Ich habe den Film bereits am Montag auf einer Vorpremiere sehen können, und war im positiven Sinne mehr als erstaunt: Guy Richie ist es, auf fazinierende Art und Weise, gelungen in dieser Neuauflage der gleichnamigen Serie aus den 1960igern ein solides Agentenspektakel à la James Bond hinzuzaubern.
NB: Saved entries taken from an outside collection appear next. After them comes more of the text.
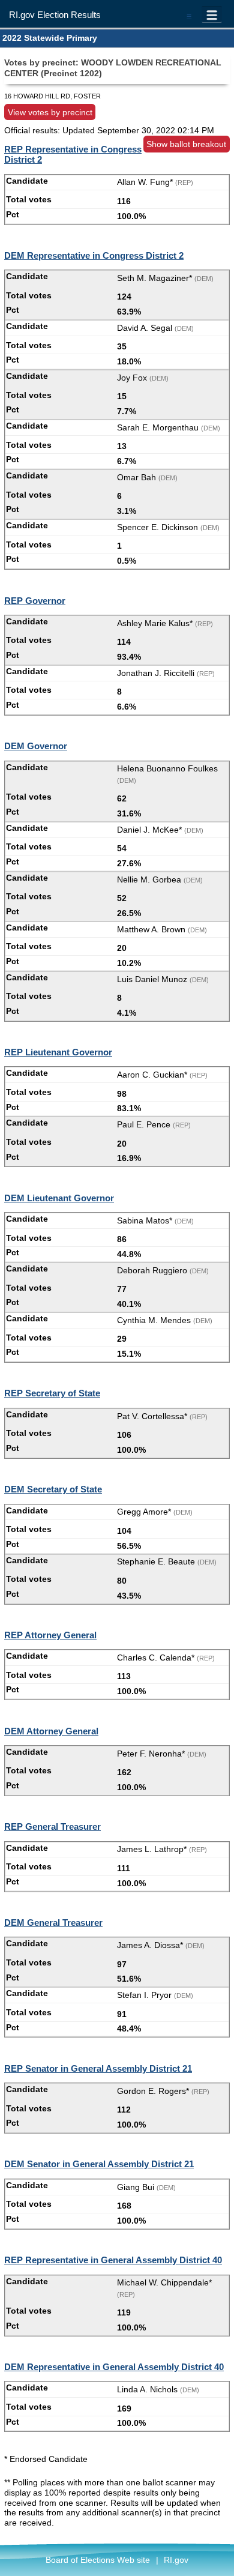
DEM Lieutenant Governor (59, 1198)
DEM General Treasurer (53, 1922)
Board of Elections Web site (98, 2560)
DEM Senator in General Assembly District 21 (99, 2164)
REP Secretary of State (52, 1393)
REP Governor (34, 601)
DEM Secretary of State (53, 1489)
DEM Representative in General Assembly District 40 (114, 2367)
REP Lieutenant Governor (58, 1052)
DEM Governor (35, 746)
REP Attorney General (50, 1635)
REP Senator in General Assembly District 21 (98, 2068)
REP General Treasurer (52, 1826)
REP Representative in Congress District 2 (73, 154)
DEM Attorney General (51, 1731)
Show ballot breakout (186, 144)
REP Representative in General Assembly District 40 (113, 2260)
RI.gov (176, 2560)
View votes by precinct (50, 111)
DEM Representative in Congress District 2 (94, 255)
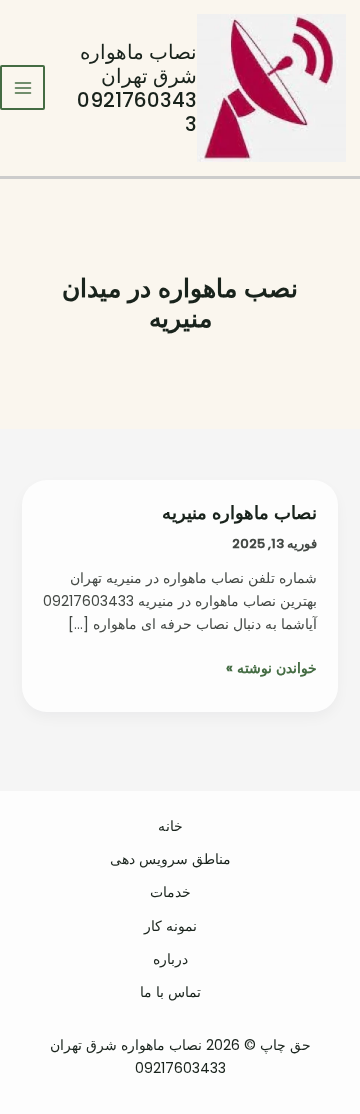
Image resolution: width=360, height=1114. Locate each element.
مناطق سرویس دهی (170, 859)
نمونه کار (170, 926)
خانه (170, 826)
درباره (170, 959)
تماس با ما (170, 992)
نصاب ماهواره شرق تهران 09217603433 (137, 88)
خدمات (170, 892)
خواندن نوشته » (271, 668)
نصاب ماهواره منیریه (239, 512)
Doch im Gegensatz zu 007, müssen in Codename U.N.C.L.E. KGB und CIA zusammenarbeiten, was mehr schlecht als recht gelingt. Im detailverliebten 60iger-Jahre-Look liefern sich die Protagonisten rasante Verfolgungsjagden durch die Straßen von Berlin, Rom und der italienischen Mittelmeerküste. Dabei sehen sie meistens aus, als wären sie gerade einem GQ-Photoshooting entsprungen; insbesondere der von Henry Cavill, bekannt aus den Superman-Filmen, verkörperte CIA-Agent Napoleon Solo und die weibliche Hauptrolle Gaby Teller, gespielt von Alicia Vikander (Ex Machina u.v.a.), geben sich sehr modeaffin - einmal sind sie sogar am Ku'damm shoppen. Einen Gegenpol bildet KGB-„Superagent“ Illya Kuryakin (Armie Hammer), der stets pflichtbewusst, mit einem Hauch der Verkrampftheit, aber immer mit Schlafzimmerblick, dem selbst die adrette Ms Teller nicht widerstehen kann, die Bösewichter zur Strecke bringt. Jene sind eine Gruppe deutscher und italienischer Neofaschisten, welche, in James Bond-Manier, auf einer agelegenen italienischen Insel an der Atombombe schrauben. Ihr gutausehender Kopf, Victoria Vinciguerra (Elisabeth Debicki), steht dem Trio, zumindest modisch, in kaum einer Nuance nach. Die Ostberlinerin Gaby Teller wird von Solo und Kuryakin zuvihrem Vater eskortiert, welcher als Atomwissenschaftler, das Nazi-Projekt zum Erfolg bringen soll. Dabei stellt sie sich als alles andere als hilflos heraus, und entpuppt sich letztlich als etwas ganz anderes...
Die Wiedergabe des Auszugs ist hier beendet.